Example of building an index from a lazy loaded UniProt file

Python
from llama_index.readers.uniprot import UniProtReader
from llama_index.core import VectorStoreIndex
from llama_index.core.node_parser import SentenceSplitter

reader = UniProtReader(max_records=10000)

# Load existing protein IDs from the index
existing_protein_ids = {
    node.metadata.get('id')
    for node in index.storage_context.docstore.docs.values()
    if node.metadata.get('id')
}

text_splitter = SentenceSplitter(chunk_size=2048)
index = VectorStoreIndex([], transformations=[text_splitter], show_progress=True)
documents_gen = reader.lazy_load_data("path/to/uniprot_sprot.dat")

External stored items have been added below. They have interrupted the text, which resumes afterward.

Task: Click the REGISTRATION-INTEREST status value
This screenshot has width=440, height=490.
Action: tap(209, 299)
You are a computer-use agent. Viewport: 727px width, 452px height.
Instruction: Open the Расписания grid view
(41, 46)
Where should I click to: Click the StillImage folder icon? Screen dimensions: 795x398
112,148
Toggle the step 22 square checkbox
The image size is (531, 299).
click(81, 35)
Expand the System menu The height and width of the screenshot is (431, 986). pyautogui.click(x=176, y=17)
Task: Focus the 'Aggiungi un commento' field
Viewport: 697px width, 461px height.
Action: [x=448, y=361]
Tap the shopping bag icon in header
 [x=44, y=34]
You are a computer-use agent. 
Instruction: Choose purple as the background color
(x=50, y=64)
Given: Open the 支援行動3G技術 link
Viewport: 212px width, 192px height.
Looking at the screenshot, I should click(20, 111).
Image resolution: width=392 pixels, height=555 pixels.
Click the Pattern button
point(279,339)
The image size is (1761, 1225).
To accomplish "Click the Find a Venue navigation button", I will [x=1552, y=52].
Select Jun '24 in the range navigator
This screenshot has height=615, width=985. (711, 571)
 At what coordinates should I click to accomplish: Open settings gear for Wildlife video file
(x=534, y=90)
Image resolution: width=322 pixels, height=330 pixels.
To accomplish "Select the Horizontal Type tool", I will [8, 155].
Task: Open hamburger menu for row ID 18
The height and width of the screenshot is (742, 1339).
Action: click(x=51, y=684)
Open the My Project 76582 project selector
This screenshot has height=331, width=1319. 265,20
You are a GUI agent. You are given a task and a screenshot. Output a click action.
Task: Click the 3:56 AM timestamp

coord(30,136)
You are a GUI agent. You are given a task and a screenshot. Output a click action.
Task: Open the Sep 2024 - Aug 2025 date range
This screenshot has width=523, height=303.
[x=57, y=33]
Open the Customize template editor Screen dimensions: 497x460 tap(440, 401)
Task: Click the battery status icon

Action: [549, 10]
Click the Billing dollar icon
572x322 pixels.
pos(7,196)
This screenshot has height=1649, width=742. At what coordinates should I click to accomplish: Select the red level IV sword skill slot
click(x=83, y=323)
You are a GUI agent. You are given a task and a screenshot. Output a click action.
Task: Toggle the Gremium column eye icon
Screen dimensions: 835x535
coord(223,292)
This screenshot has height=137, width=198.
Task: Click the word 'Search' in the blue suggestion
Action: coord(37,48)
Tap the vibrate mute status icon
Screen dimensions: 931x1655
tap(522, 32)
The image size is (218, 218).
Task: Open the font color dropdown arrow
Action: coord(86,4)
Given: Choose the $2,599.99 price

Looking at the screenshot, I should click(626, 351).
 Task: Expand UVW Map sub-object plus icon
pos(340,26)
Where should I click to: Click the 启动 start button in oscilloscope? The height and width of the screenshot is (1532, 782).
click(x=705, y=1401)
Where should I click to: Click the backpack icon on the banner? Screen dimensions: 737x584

# Process documents in batches
batch_size = 10
current_batch = []

for doc in documents_gen:
  protein_id = doc.metadata.get('id')

  if protein_id in existing_protein_ids:
    print(f"Skipping document {protein_id} - already indexed")
    continue


  current_batch.append(doc)

  if len(current_batch) >= batch_size:
      index.refresh_ref_docs(documents=current_batch)
      current_batch = []

# Process any remaining documents
if current_batch:
    index.refresh_ref_docs(documents=current_batch)

# Define persist directory
persist_dir = "path/to/persist/directory"
index.storage_context.persist(persist_dir=persist_dir)

Customizing Field Selection

You can specify which fields to include in the output:

python
# Only include specific fields
reader = UniProtReader(include_fields={"id", "description", "sequence"})
documents = reader.load_data("path/to/uniprot_sprot.dat")

Available fields:

  • id: Protein identifier
  • accession: Accession numbers
  • description: Protein description
  • gene_names: Gene names
  • organism: Organism name
  • comments: Comments and annotations
  • keywords: Keywords
  • sequence_length: Length of the protein sequence
  • sequence_mw: Molecular weight of the protein
  • taxonomy: Taxonomic classification
  • taxonomy_id: Taxonomic database identifiers
  • citations: Literature citations
  • cross_references: Cross-references to other databases
  • features: Protein features

By default, all fields are included.

Limiting Number of Records

You can limit the number of records to parse using the max_records parameter:

python
# Parse only first 1000 records
reader = UniProtReader(max_records=1000)
documents = reader.load_data("path/to/uniprot_sprot.dat")

# Works with lazy loading too
for doc in reader.lazy_load_data(
    "path/to/uniprot_sprot.dat", max_records=1000
):
    print(f"Protein ID: {doc.metadata['id']}")

Contributing

We welcome contributions! Please see our contributing guidelines for details.

License

This project is licensed under the MIT License - see the LICENSE file for details.